How llm clone Actually Works

The metaphor of llm clone as a primitive deserves unpacking, because the power of the primitive comes from understanding exactly what it does and does not require.

git clone requires source code. The repository must be public or you must be authorized. The clone is bit-for-bit identical to the original. You get the implementation, the history, and the architecture as the author intended it.

llm clone requires none of those things. It requires only a *specification of correctness* — which, for almost every piece of successful software, is freely available in the form of public documentation, observable API behaviour, and user-facing functionality. The clone is not bit-for-bit identical. It is *behaviourally equivalent* — it passes the same tests, produces the same outputs, satisfies the same user needs. The implementation is different. The moat is gone.

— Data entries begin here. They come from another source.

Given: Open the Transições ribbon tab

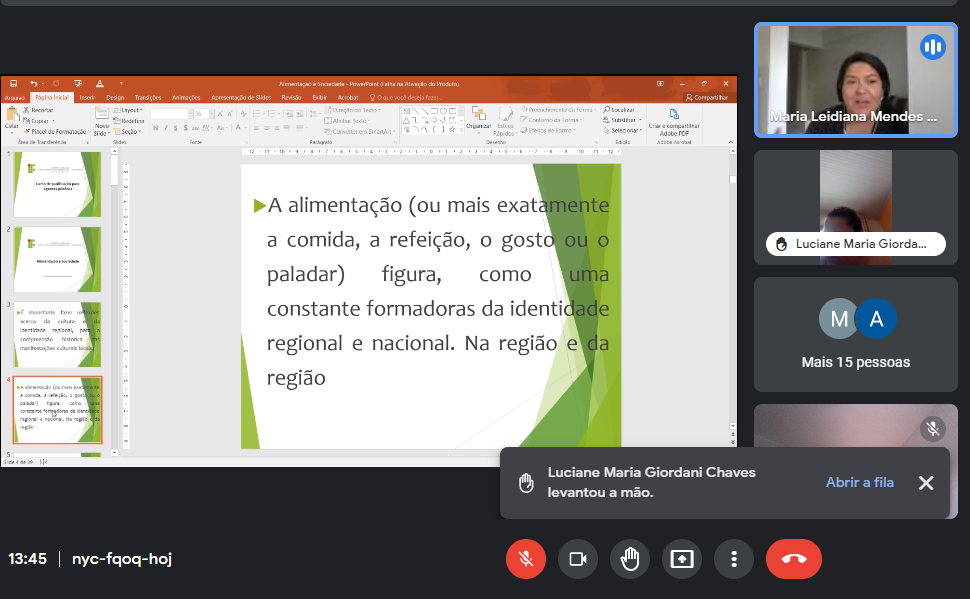Looking at the screenshot, I should coord(148,98).
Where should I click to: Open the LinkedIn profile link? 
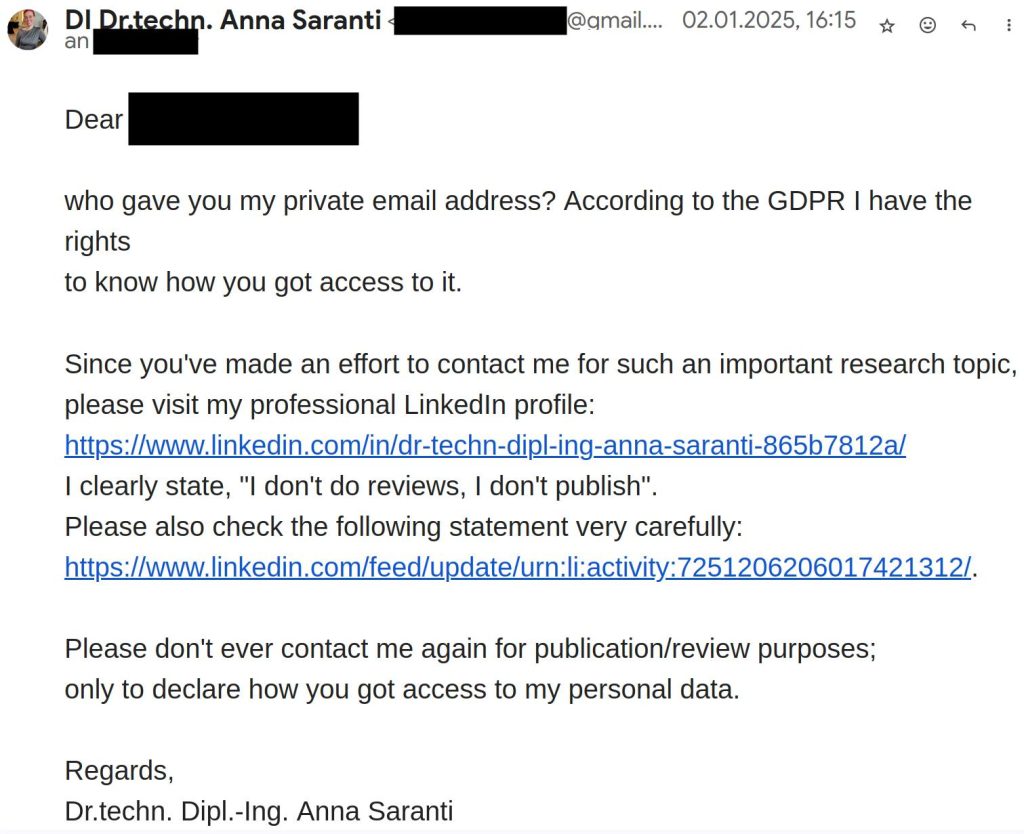pyautogui.click(x=485, y=445)
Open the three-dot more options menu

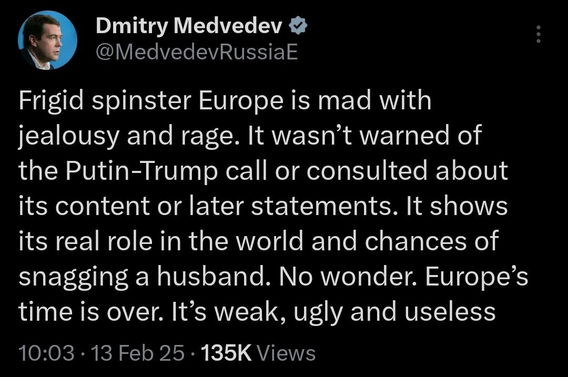[538, 34]
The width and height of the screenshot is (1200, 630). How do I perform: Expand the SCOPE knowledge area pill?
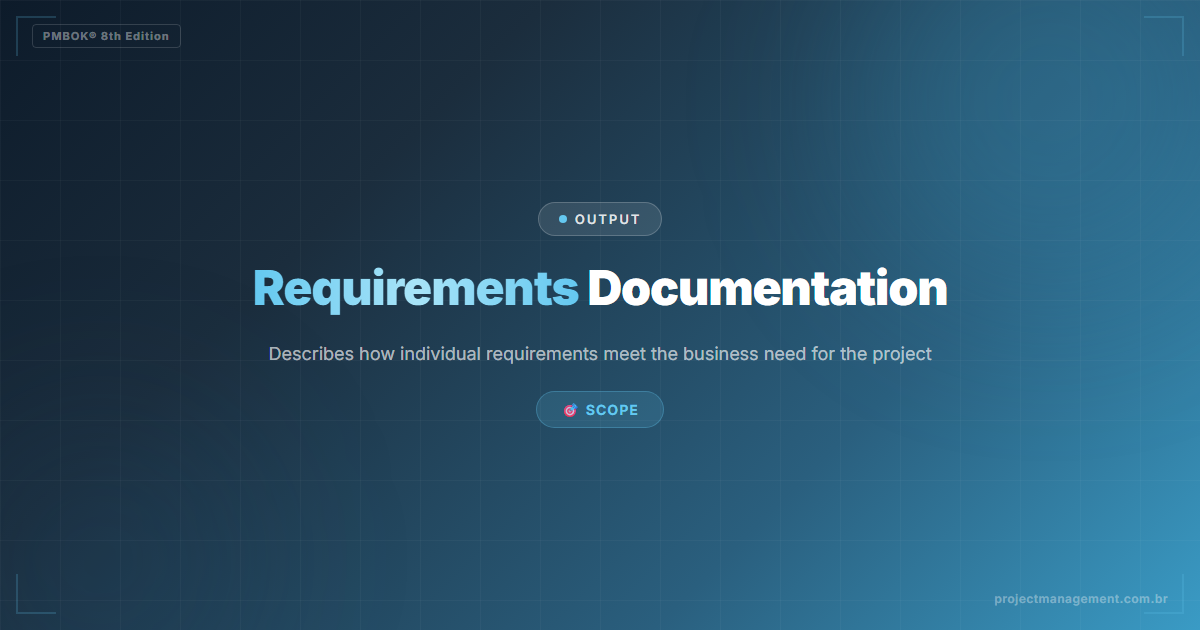point(600,409)

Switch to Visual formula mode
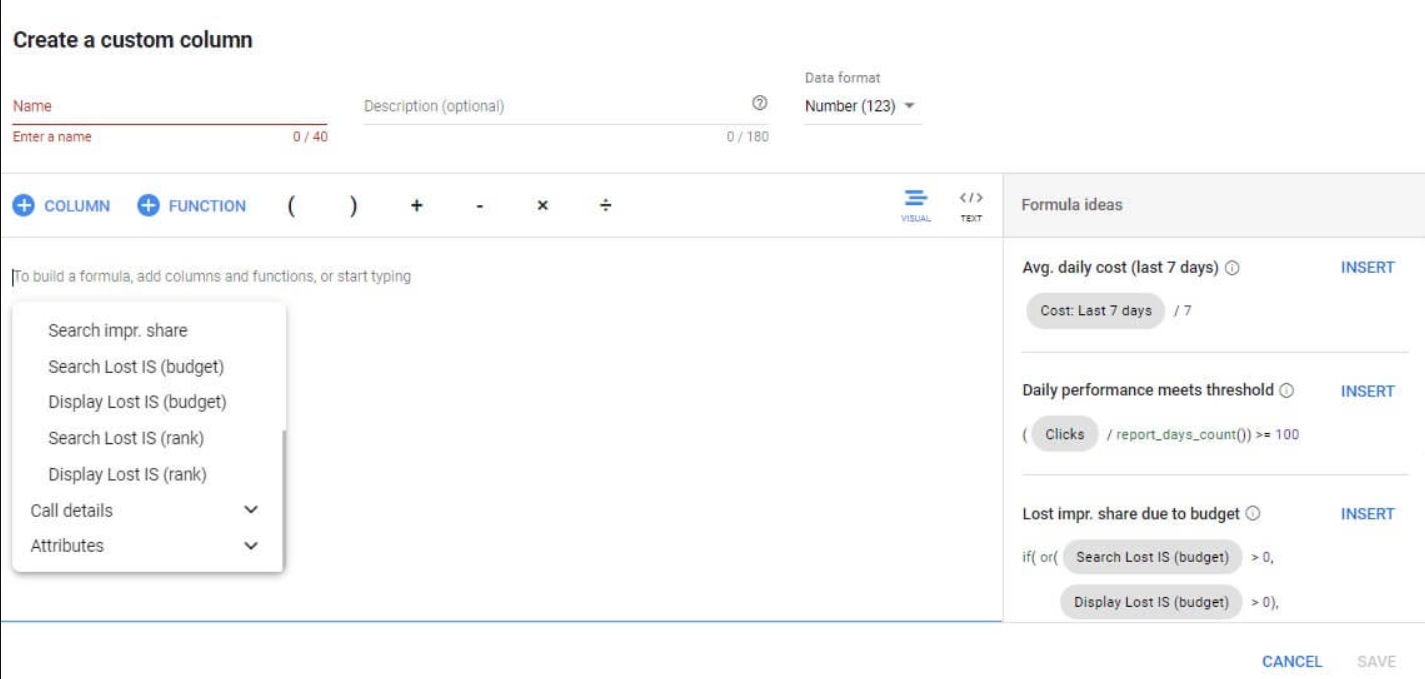click(916, 204)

The three concrete examples each demonstrate a different variant of this primitive. 

The C compiler was a specification clone — the spec was industry-standard C, and GCC was the oracle. 

Vinext was an interface clone — the spec was Next.js's public API documentation and observable routing behaviour. 

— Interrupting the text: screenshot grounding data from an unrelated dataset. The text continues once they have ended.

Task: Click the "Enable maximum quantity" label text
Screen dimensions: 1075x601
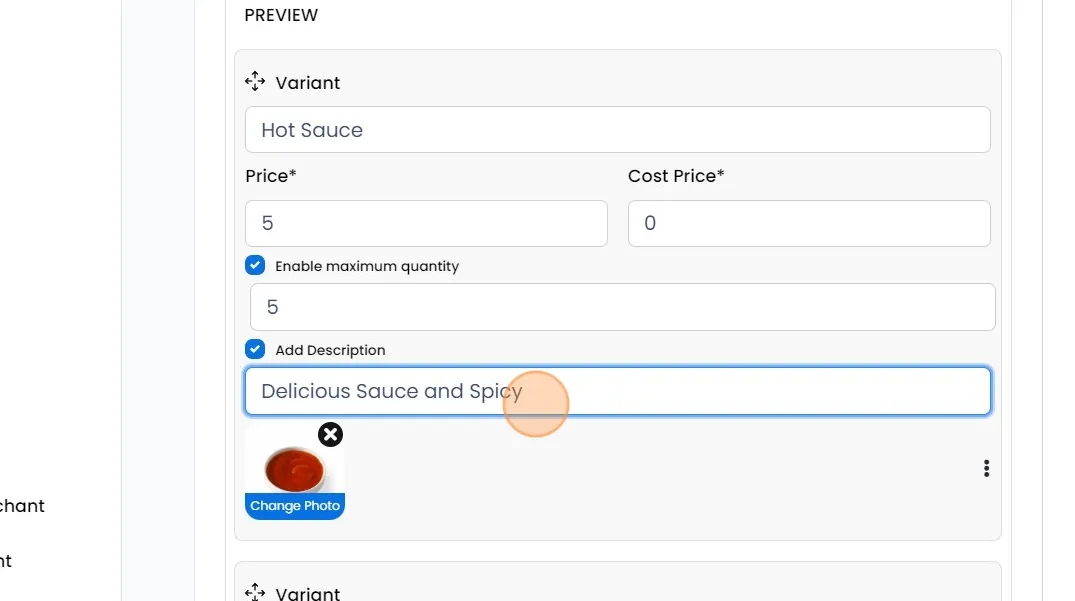Action: (367, 266)
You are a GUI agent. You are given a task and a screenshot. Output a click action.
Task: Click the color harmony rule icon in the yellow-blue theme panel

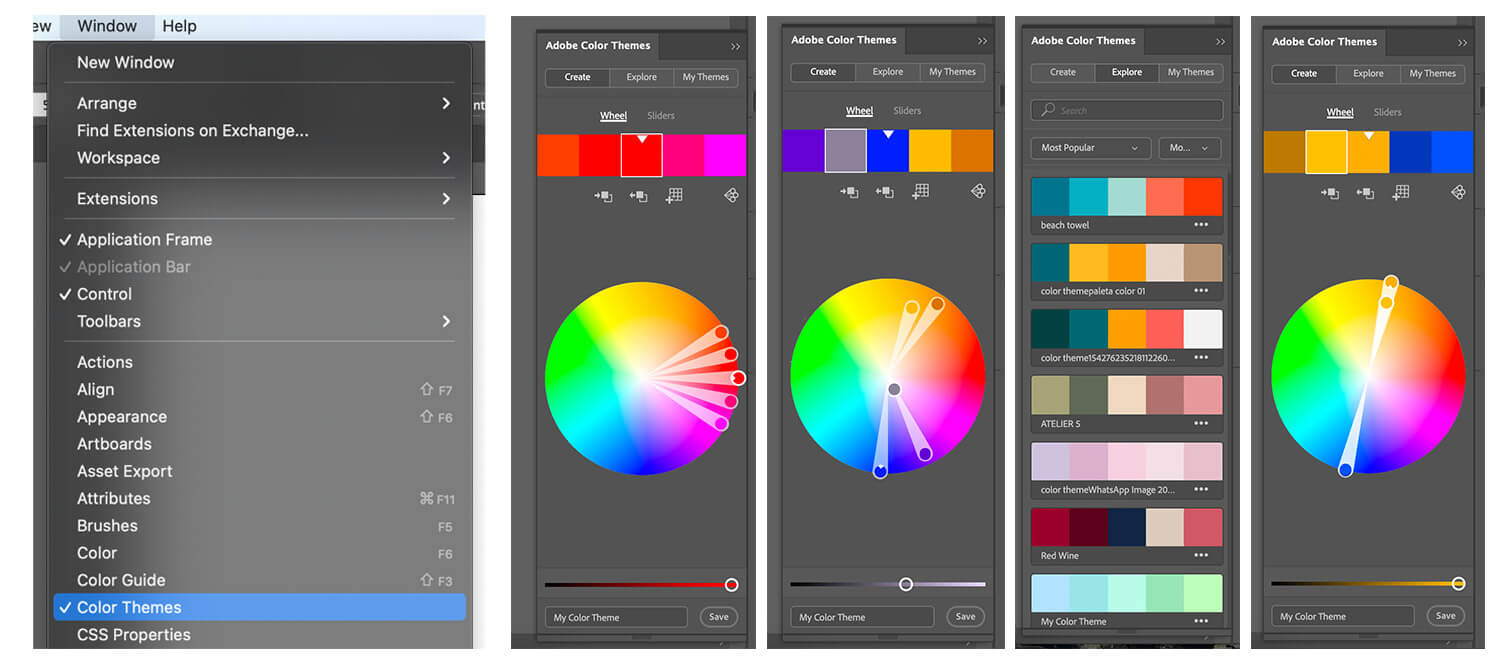pos(1458,192)

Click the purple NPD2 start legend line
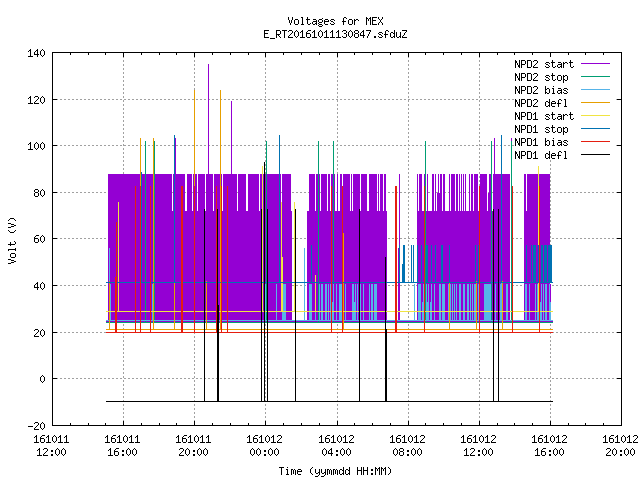pyautogui.click(x=595, y=64)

Claw-code was a source-assisted clone — they had the leaked TypeScript, but they deliberately did not copy it, using an agent to produce a clean-room Python rewrite that was legally distinct. 

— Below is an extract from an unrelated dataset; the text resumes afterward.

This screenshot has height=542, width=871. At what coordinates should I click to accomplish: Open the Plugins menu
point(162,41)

Three different inputs. Same technique. All three produced working software.

Company That Proved the Theorem, Then Demonstrated It on Itself

There is a particular flavour of irony that only happens in silicon valley. 

Anthropic spent the first quarter of 2026 methodically proving that LLMs can clone any sufficiently observed software system. They published the C compiler research. Their agents helped build vinext. Their Code Security product crashed the cybersecurity market by demonstrating that proprietary vulnerability detection could be commoditised. 

Then on March 31st, they accidentally demonstrated all of this on their own most valuable product.

Within four hours of the source being public, the community had done something that now stands as the defining event of the year. 

Two developers — two people, ten OpenClaw accounts, one MacBook Pro — fed the leaked architectural patterns into OpenAI's Codex and began a clean-room Python rewrite. 

The entire process was orchestrated end-to-end by an agent workflow. 

They did not copy the TypeScript. They used the architecture as a specification and let the model generate a behaviourally equivalent implementation in a different language. They pushed it before dawn. By end of day it had 110,000 stars.

Anthropic's own CEO had stated that significant portions of Claude Code were written by Claude. If the code was not written by humans, Anthropic's copyright claim over it is legally murky. The torrents of code are seeded. The Python port &  Rust port is live.

No Software Is Safe. Here Is What That Actually Means.

The phrase "no software is safe" requires careful unpacking, because it is easy to misread it as hyperbole. It is not. It is a precise technical claim with a specific scope, and understanding that scope is important for thinking clearly about what happens next.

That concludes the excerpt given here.